DATASET RECORDS Block Start

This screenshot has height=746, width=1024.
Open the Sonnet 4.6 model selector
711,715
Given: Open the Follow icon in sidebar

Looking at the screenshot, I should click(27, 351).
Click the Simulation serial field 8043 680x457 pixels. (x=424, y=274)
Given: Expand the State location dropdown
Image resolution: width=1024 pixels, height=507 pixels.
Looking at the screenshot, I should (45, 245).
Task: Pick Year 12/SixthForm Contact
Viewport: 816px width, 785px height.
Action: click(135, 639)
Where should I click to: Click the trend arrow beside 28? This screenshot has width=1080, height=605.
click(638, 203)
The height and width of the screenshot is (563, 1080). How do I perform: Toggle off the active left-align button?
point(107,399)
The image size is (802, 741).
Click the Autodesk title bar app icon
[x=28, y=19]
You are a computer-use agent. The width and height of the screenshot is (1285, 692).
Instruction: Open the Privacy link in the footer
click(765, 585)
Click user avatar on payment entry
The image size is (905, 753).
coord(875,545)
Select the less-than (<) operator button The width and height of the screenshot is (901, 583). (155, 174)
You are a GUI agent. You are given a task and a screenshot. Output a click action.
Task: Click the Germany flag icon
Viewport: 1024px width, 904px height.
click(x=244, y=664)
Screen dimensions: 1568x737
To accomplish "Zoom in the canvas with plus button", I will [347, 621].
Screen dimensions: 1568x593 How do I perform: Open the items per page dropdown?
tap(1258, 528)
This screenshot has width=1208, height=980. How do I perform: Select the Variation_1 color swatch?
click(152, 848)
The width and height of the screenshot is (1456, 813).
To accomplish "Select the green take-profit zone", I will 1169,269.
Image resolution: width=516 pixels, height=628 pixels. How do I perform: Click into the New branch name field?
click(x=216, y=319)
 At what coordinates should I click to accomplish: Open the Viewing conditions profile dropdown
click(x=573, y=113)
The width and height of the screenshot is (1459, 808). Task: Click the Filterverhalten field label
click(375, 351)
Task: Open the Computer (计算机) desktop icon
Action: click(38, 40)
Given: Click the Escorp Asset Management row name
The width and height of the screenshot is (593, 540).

DATASET RECORDS Block End

## WHAT YOU SHOULD DO
Return only this span, exactly: the line that contains "The width and height of the screenshot is (1459, 808)." and all lines after it to the end of the records.

## RESPONSE BELOW
The width and height of the screenshot is (1459, 808). Task: Click the Filterverhalten field label
click(375, 351)
Task: Open the Computer (计算机) desktop icon
Action: click(38, 40)
Given: Click the Escorp Asset Management row name
The width and height of the screenshot is (593, 540).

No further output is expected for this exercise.